◆ Your objective
Please repeat every line below exactly, from the first to the last.

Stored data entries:
Start of Block
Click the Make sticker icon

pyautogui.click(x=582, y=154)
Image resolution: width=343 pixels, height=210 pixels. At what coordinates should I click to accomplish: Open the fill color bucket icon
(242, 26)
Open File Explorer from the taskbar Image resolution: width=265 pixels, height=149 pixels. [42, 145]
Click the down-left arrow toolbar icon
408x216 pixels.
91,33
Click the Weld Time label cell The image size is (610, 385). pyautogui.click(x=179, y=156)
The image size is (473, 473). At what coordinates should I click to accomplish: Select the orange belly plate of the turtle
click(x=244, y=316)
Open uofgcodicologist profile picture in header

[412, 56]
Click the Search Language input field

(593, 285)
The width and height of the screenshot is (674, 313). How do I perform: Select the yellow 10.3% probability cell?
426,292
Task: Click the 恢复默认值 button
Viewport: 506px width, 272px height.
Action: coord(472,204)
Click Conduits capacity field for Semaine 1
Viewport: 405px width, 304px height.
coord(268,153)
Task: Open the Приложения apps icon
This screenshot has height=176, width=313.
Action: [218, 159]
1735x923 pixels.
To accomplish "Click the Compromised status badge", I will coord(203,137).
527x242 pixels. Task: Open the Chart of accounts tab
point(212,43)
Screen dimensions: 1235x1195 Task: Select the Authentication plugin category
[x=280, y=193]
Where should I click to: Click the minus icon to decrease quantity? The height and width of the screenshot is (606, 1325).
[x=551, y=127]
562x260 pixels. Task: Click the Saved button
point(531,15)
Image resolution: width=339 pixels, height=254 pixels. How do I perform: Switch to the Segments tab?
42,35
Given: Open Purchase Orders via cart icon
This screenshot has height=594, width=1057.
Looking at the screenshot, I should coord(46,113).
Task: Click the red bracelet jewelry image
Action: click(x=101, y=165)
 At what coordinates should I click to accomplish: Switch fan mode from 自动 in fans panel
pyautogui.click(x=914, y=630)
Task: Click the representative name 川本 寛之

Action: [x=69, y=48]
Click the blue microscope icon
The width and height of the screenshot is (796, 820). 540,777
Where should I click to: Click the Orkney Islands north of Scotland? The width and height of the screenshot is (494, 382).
End of Block
◆ Exercise result
Click the Make sticker icon

pyautogui.click(x=582, y=154)
Image resolution: width=343 pixels, height=210 pixels. At what coordinates should I click to accomplish: Open the fill color bucket icon
(242, 26)
Open File Explorer from the taskbar Image resolution: width=265 pixels, height=149 pixels. [42, 145]
Click the down-left arrow toolbar icon
408x216 pixels.
91,33
Click the Weld Time label cell The image size is (610, 385). pyautogui.click(x=179, y=156)
The image size is (473, 473). At what coordinates should I click to accomplish: Select the orange belly plate of the turtle
click(x=244, y=316)
Open uofgcodicologist profile picture in header

[412, 56]
Click the Search Language input field

(593, 285)
The width and height of the screenshot is (674, 313). How do I perform: Select the yellow 10.3% probability cell?
426,292
Task: Click the 恢复默认值 button
Viewport: 506px width, 272px height.
Action: coord(472,204)
Click Conduits capacity field for Semaine 1
Viewport: 405px width, 304px height.
coord(268,153)
Task: Open the Приложения apps icon
This screenshot has height=176, width=313.
Action: [218, 159]
1735x923 pixels.
To accomplish "Click the Compromised status badge", I will coord(203,137).
527x242 pixels. Task: Open the Chart of accounts tab
point(212,43)
Screen dimensions: 1235x1195 Task: Select the Authentication plugin category
[x=280, y=193]
Where should I click to: Click the minus icon to decrease quantity? The height and width of the screenshot is (606, 1325).
[x=551, y=127]
562x260 pixels. Task: Click the Saved button
point(531,15)
Image resolution: width=339 pixels, height=254 pixels. How do I perform: Switch to the Segments tab?
42,35
Given: Open Purchase Orders via cart icon
This screenshot has height=594, width=1057.
Looking at the screenshot, I should coord(46,113).
Task: Click the red bracelet jewelry image
Action: click(x=101, y=165)
 At what coordinates should I click to accomplish: Switch fan mode from 自动 in fans panel
pyautogui.click(x=914, y=630)
Task: Click the representative name 川本 寛之

Action: [x=69, y=48]
Click the blue microscope icon
The width and height of the screenshot is (796, 820). 540,777
Where should I click to: Click the Orkney Islands north of Scotland? The width and height of the screenshot is (494, 382).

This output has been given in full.